Description of the task: Copy the records verbatim, starting with the line containing "Given: Click the EL icon of element_body" and ending with the line containing "Looking at the".

Task material:

==========

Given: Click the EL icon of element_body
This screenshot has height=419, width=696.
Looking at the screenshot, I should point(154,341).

==========

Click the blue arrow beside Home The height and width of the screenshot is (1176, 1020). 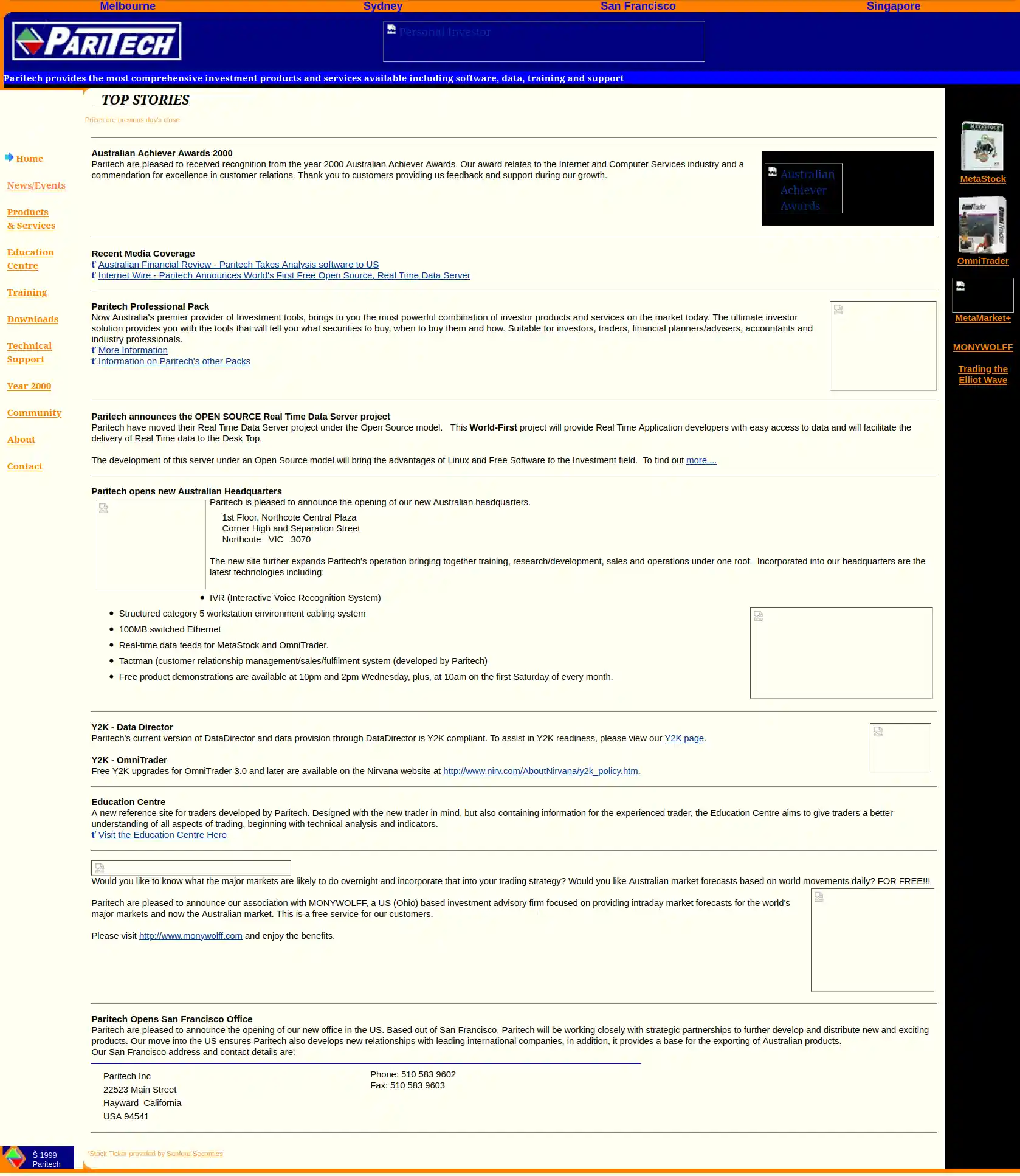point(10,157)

==========

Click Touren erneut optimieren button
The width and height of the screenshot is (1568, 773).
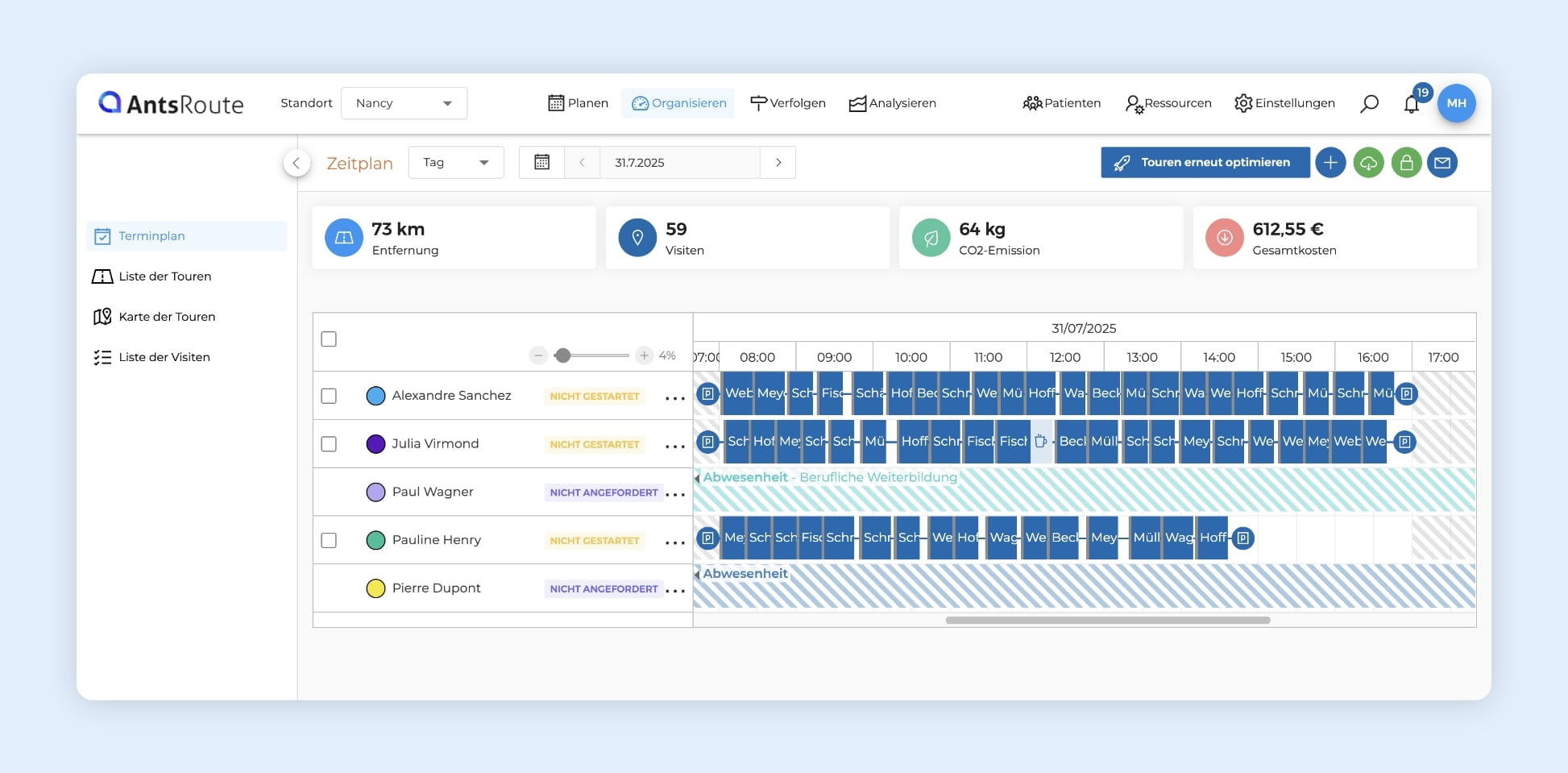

==========

Exercise answer:
Given: Click the EL icon of element_body
This screenshot has height=419, width=696.
Looking at the screenshot, I should point(154,341).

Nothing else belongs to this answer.